** Opening EXCERPT block **

The pharmaceutical sector in Brazil faces a pivotal moment as Brazilian and foreign pharmaceutical companies clash over the extension of 63 pharmaceutical patents. It all began in a 2021, when the Federal Supreme Court (STF) ruled unconstitutional the patent term extension previously granted under Article 40 of the Industrial Property Law (LPI). This decision has broad implications for the Brazilian pharmaceutical market, potentially impacting drug prices, market competition, and innovation incentives.
Historically, LPI stated that patents would have a term of 20 years from the filing date, offering a safeguard, since, if the Brazilian Patent and Trademark Office (BPTO) took more than ten years to approve a patent application, the patent holder could be granted an additional period beyond the standard term. This provision was meant to compensate patent holders for delays in the approval process, ensuring they received a minimum period of protection.

** Closing EXCERPT block **
** Opening RECORDS block **

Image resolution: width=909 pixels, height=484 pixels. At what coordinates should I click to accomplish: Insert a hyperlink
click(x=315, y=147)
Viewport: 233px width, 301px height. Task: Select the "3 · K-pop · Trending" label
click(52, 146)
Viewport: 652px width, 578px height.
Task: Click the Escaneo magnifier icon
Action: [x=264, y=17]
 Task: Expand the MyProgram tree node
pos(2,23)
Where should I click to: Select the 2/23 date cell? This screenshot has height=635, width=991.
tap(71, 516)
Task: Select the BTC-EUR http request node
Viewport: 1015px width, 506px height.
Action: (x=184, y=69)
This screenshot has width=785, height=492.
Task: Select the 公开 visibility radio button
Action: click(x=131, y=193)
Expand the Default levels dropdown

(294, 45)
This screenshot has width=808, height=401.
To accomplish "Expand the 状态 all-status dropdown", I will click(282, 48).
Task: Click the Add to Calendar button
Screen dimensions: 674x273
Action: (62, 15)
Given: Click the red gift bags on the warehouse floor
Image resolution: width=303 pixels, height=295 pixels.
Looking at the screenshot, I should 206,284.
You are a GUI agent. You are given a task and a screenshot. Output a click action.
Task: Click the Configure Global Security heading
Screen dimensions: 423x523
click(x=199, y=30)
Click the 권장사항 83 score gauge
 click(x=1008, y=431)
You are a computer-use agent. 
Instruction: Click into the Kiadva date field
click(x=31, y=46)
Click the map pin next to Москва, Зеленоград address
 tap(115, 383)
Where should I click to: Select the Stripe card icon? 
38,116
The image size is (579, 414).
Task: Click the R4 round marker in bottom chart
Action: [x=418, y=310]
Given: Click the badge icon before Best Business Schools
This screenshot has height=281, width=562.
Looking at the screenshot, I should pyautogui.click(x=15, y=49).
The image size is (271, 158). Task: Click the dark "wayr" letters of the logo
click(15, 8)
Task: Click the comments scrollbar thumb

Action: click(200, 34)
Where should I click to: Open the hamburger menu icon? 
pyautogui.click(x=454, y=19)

** Closing RECORDS block **

» PROBLEMS AND TASKS
**A)** In the passage on Brazilian pharmaceutical patents, why could a patent holder receive a period beyond the standard 20-year term? Answer in one to three sentences.
**B)** Continue the passage on Brazilian pharmaceutical patents after its final sentence.
The listing plays no part in this exercise.

» ANSWERS TO THE EXERCISES
**A)** If the Brazilian Patent and Trademark Office took more than ten years to approve a patent application, the holder could receive an additional period. This provision was meant to compensate patent holders for delays in the approval process and ensure they received a minimum period of protection.

**B)**
The STF, however, ruled this mechanism unconstitutional, arguing that it would affect public access to affordable medications and stifled competition. The decision was issued with prospective effect, meaning it primarily affected patents granted after the decision, but it also applied retroactively in cases concerning pharmaceutical products. This retroactive application sparked the current dispute, as companies seek clarity on whether their existing patent protections can be preserved.
Retroactive application of judicial decisions in patent law is a complex issue, as it can upend established expectations and business models built on long-standing legal interpretations. The companies argue that patents granted under the previous understanding should not be stripped of their extended protection. Doing so, as they contend, would infringe upon legal certainty and undermine investor confidence in Brazil. On the other hand, critics maintain that public interest in accessing affordable medication justifies revisiting the patent terms.
The pharmaceutical industry relies heavily on IP protections to recoup research and development costs. Drug discovery and testing are costly and time-consuming, and patent exclusivity is often the only incentive for companies to invest in developing new treatments. However, public health advocates argue that extended patent protection delays the entry of affordable generic drugs into the market, limiting access to essential medications for millions of Brazilians.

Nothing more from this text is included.